Теперь князек улыбался; улыбка у него была мерзкая, но он обещал «господам шутам» выпивку, ужин и деньги. Если только молодцам – красноречивый взгляд на выводок головорезов – представление придется по душе…
Собственно говоря, всего то и дел было – захватить князька в захват и приставить к тощему горлу его, молокососа, собственную шпагу. И ждать, пока красно-мордыс кинут оружие…
Если только они сообразят, что надо кинуть. Если только их пьяные головы способны верно оценить ситуацию; возможно, кто-то из них и сам бы князька подрезал – случилась бы только возможность…
А здесь, между прочим, Танталь и Алана. И я поклялся оберегать каждый волос с их головы… Ишь ты, как пригодилась клятва.
Бариан сглотнул. Обвел взглядом хохочущие пьяные рожи, обернулся к своим; я видел, как сузились в ответ на его взгляд темные глаза Танталь.
– Господа, нам необходимы приготовления, – сказал Бариан хрипло, с недостойной суетливостью в голосе. – Если вы желаете… представления… то нам надо освободить вон тот угол. Все столы – сюда… Там будет сцена…

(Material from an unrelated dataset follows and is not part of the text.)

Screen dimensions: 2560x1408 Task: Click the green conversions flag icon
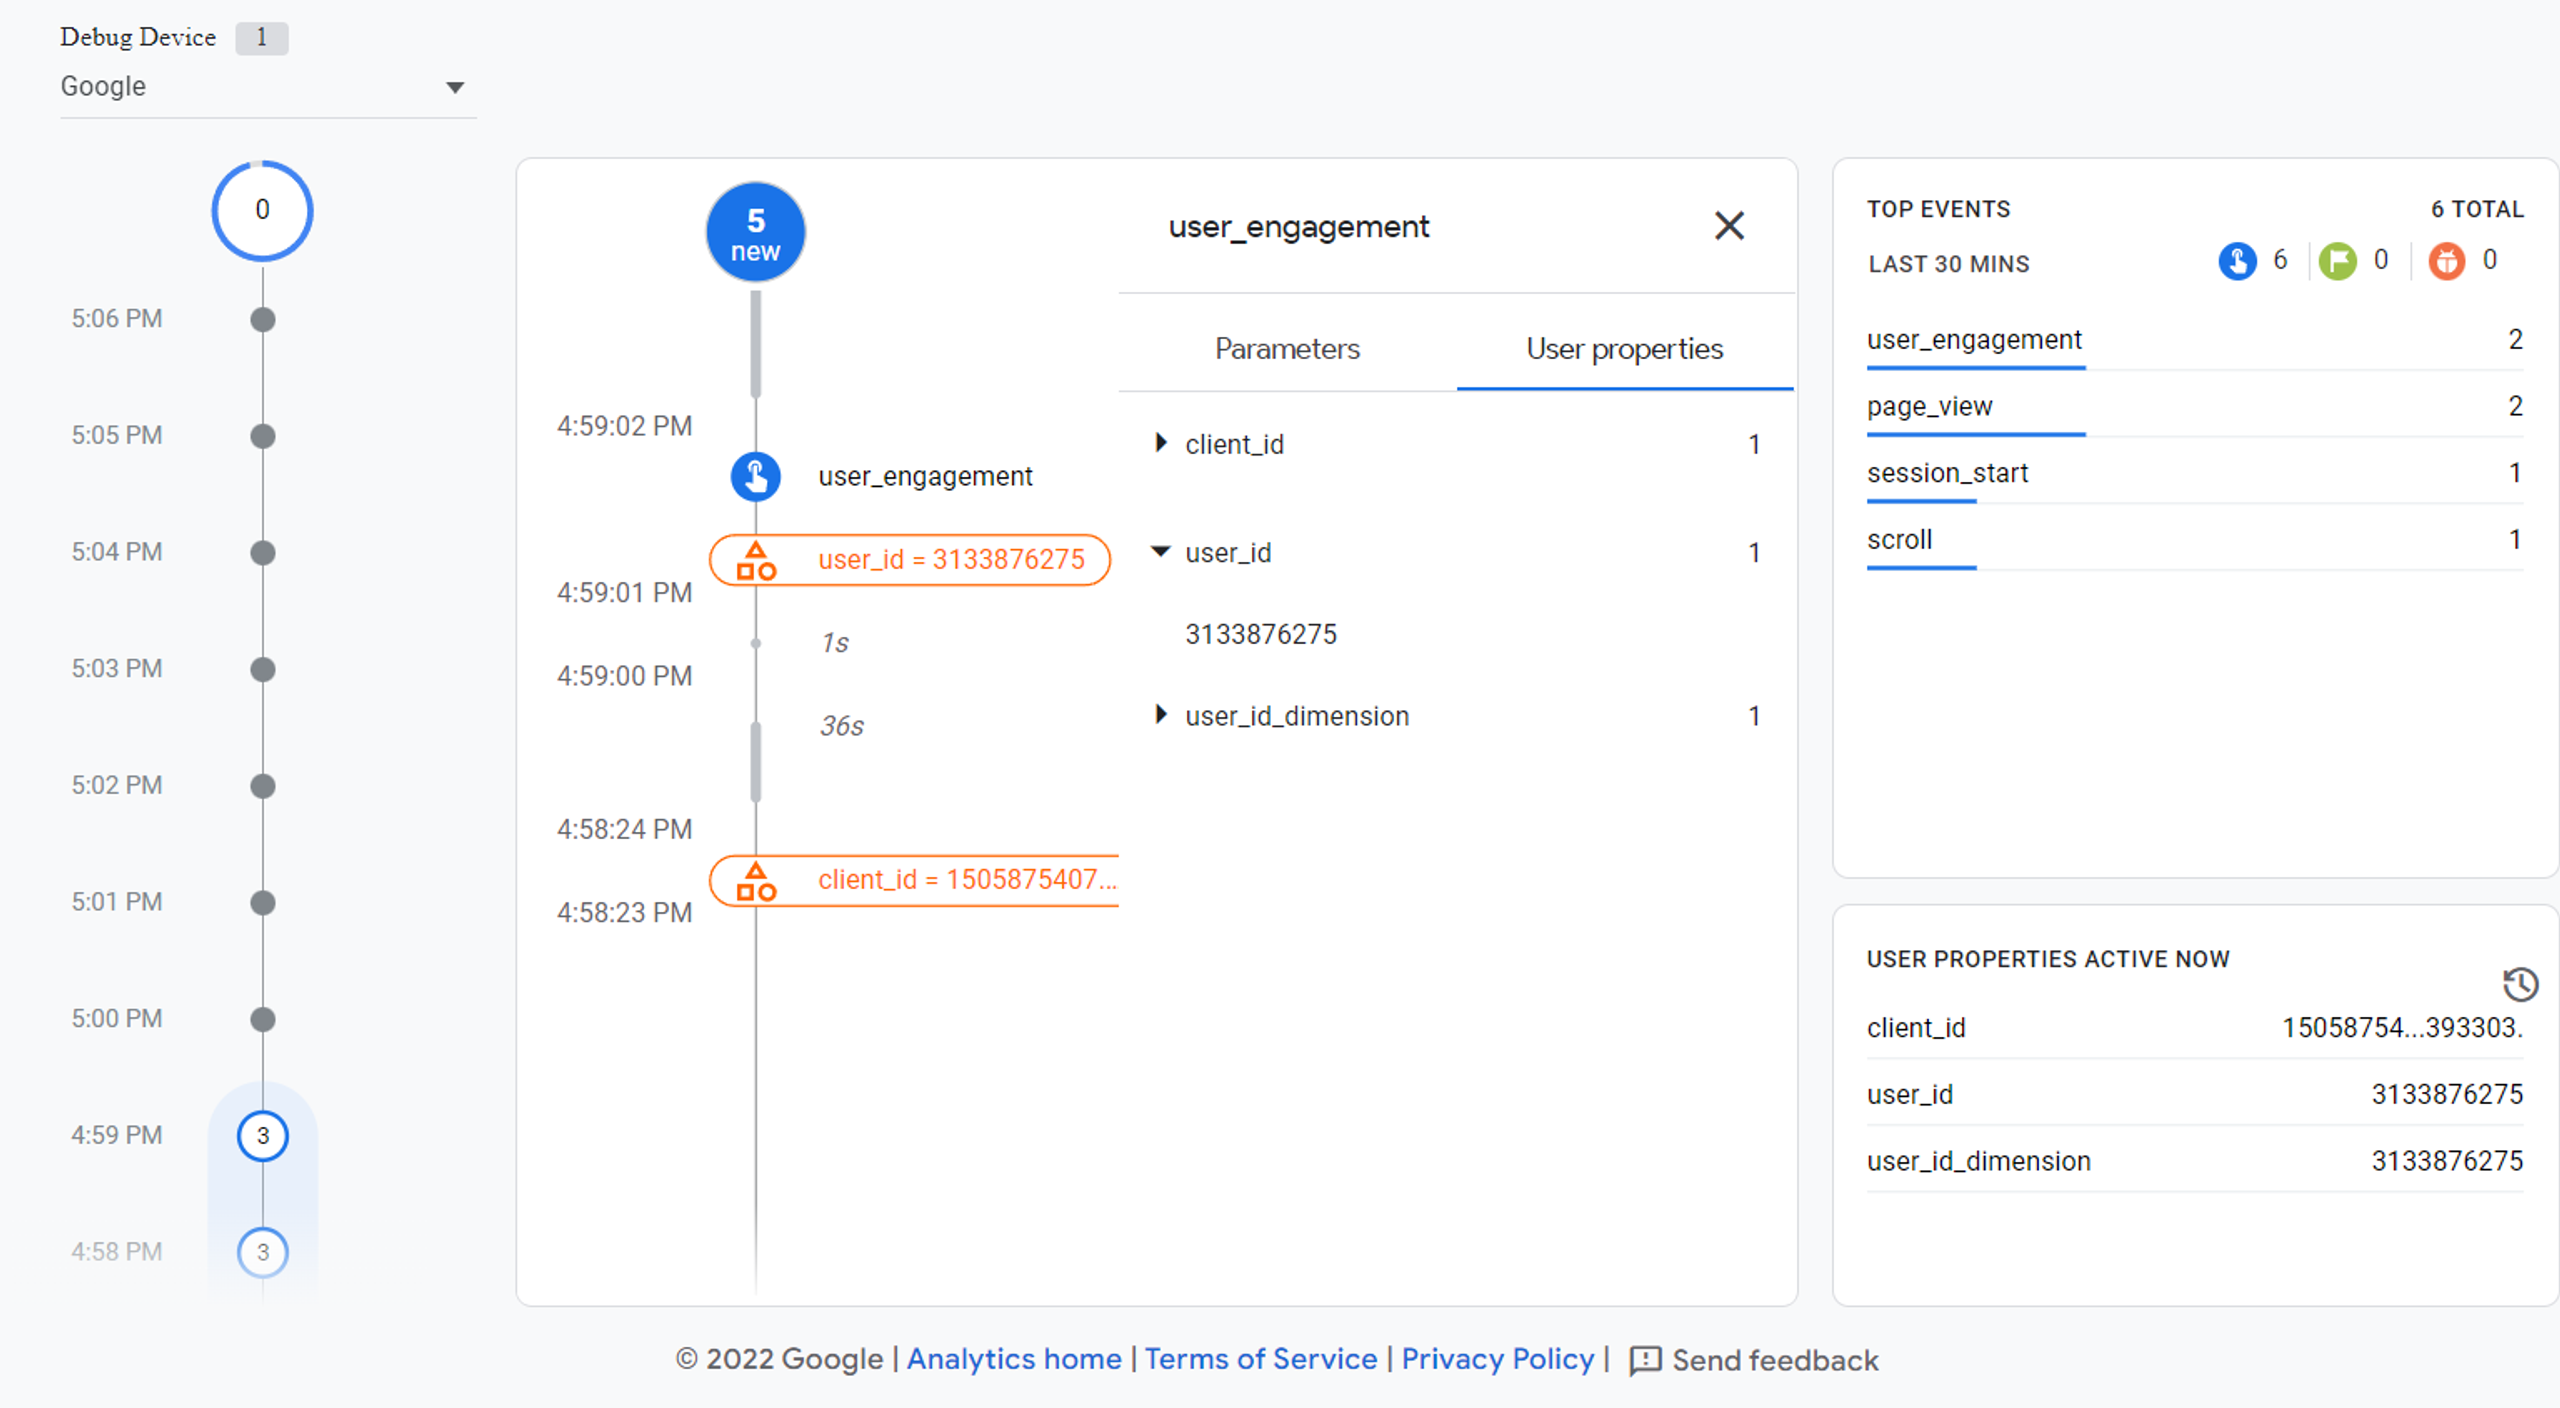(x=2337, y=262)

Красномордым не хотелось таскать столы, но окрик молокососа сделал свое дело; возбужденно грохоча мебелью, кидая стулья и пугая тем самым беднягу-хозяина, эти будущие зрители радостно предвкушали обещанное зрелище. В основном их интересовало, будут ли голые бабы, и от взглядов, кидаемых в сторону Аланы и Танталь, мне делалось муторно.